What you need to do:
Copy out each of the following lines word for word, keeping every character the same.

━━━ Data records

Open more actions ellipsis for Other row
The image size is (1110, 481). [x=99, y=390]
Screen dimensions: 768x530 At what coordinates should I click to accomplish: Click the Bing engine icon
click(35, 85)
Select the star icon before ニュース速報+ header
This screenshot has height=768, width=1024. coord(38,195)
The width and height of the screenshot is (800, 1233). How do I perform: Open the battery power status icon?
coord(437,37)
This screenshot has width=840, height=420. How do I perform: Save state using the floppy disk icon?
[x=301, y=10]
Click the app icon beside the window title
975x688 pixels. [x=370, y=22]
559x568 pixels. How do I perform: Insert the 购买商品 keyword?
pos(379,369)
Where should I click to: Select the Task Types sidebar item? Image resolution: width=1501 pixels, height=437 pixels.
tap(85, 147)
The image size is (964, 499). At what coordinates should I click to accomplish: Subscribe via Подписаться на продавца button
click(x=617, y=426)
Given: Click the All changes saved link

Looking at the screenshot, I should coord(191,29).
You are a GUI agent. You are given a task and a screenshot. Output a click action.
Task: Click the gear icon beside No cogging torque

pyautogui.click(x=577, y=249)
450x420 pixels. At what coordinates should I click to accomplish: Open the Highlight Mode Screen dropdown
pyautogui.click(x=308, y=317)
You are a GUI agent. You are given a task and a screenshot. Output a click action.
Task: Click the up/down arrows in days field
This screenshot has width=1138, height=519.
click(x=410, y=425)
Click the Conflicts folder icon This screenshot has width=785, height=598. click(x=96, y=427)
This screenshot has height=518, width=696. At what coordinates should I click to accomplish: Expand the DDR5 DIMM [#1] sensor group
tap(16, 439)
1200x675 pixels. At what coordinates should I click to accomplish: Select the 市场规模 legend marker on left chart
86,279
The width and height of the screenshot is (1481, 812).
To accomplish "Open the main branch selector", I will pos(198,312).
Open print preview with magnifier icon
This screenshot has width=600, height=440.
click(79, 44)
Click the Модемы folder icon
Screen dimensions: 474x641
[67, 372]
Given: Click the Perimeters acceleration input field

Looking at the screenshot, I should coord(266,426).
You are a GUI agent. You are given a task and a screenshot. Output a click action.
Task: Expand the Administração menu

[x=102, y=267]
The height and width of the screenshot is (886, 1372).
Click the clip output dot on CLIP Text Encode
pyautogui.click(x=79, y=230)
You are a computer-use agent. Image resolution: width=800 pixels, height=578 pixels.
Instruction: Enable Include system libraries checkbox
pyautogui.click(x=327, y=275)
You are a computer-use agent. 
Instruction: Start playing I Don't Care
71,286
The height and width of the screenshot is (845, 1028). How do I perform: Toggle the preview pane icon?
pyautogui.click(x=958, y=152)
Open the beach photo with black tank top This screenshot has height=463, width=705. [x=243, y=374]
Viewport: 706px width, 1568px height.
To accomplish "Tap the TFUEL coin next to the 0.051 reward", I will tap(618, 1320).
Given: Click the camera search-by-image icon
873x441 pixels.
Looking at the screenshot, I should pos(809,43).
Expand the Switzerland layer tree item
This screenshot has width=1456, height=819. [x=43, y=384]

━━━━━━

Correct result:
Open more actions ellipsis for Other row
The image size is (1110, 481). [x=99, y=390]
Screen dimensions: 768x530 At what coordinates should I click to accomplish: Click the Bing engine icon
click(35, 85)
Select the star icon before ニュース速報+ header
This screenshot has height=768, width=1024. coord(38,195)
The width and height of the screenshot is (800, 1233). How do I perform: Open the battery power status icon?
coord(437,37)
This screenshot has width=840, height=420. How do I perform: Save state using the floppy disk icon?
[x=301, y=10]
Click the app icon beside the window title
975x688 pixels. [x=370, y=22]
559x568 pixels. How do I perform: Insert the 购买商品 keyword?
pos(379,369)
Where should I click to: Select the Task Types sidebar item? Image resolution: width=1501 pixels, height=437 pixels.
tap(85, 147)
The image size is (964, 499). At what coordinates should I click to accomplish: Subscribe via Подписаться на продавца button
click(x=617, y=426)
Given: Click the All changes saved link

Looking at the screenshot, I should coord(191,29).
You are a GUI agent. You are given a task and a screenshot. Output a click action.
Task: Click the gear icon beside No cogging torque

pyautogui.click(x=577, y=249)
450x420 pixels. At what coordinates should I click to accomplish: Open the Highlight Mode Screen dropdown
pyautogui.click(x=308, y=317)
You are a GUI agent. You are given a task and a screenshot. Output a click action.
Task: Click the up/down arrows in days field
This screenshot has width=1138, height=519.
click(x=410, y=425)
Click the Conflicts folder icon This screenshot has width=785, height=598. click(x=96, y=427)
This screenshot has height=518, width=696. At what coordinates should I click to accomplish: Expand the DDR5 DIMM [#1] sensor group
tap(16, 439)
1200x675 pixels. At what coordinates should I click to accomplish: Select the 市场规模 legend marker on left chart
86,279
The width and height of the screenshot is (1481, 812).
To accomplish "Open the main branch selector", I will pos(198,312).
Open print preview with magnifier icon
This screenshot has width=600, height=440.
click(79, 44)
Click the Модемы folder icon
Screen dimensions: 474x641
[67, 372]
Given: Click the Perimeters acceleration input field

Looking at the screenshot, I should coord(266,426).
You are a GUI agent. You are given a task and a screenshot. Output a click action.
Task: Expand the Administração menu

[x=102, y=267]
The height and width of the screenshot is (886, 1372).
Click the clip output dot on CLIP Text Encode
pyautogui.click(x=79, y=230)
You are a computer-use agent. Image resolution: width=800 pixels, height=578 pixels.
Instruction: Enable Include system libraries checkbox
pyautogui.click(x=327, y=275)
You are a computer-use agent. 
Instruction: Start playing I Don't Care
71,286
The height and width of the screenshot is (845, 1028). How do I perform: Toggle the preview pane icon?
pyautogui.click(x=958, y=152)
Open the beach photo with black tank top This screenshot has height=463, width=705. [x=243, y=374]
Viewport: 706px width, 1568px height.
To accomplish "Tap the TFUEL coin next to the 0.051 reward", I will tap(618, 1320).
Given: Click the camera search-by-image icon
873x441 pixels.
Looking at the screenshot, I should pos(809,43).
Expand the Switzerland layer tree item
This screenshot has width=1456, height=819. [x=43, y=384]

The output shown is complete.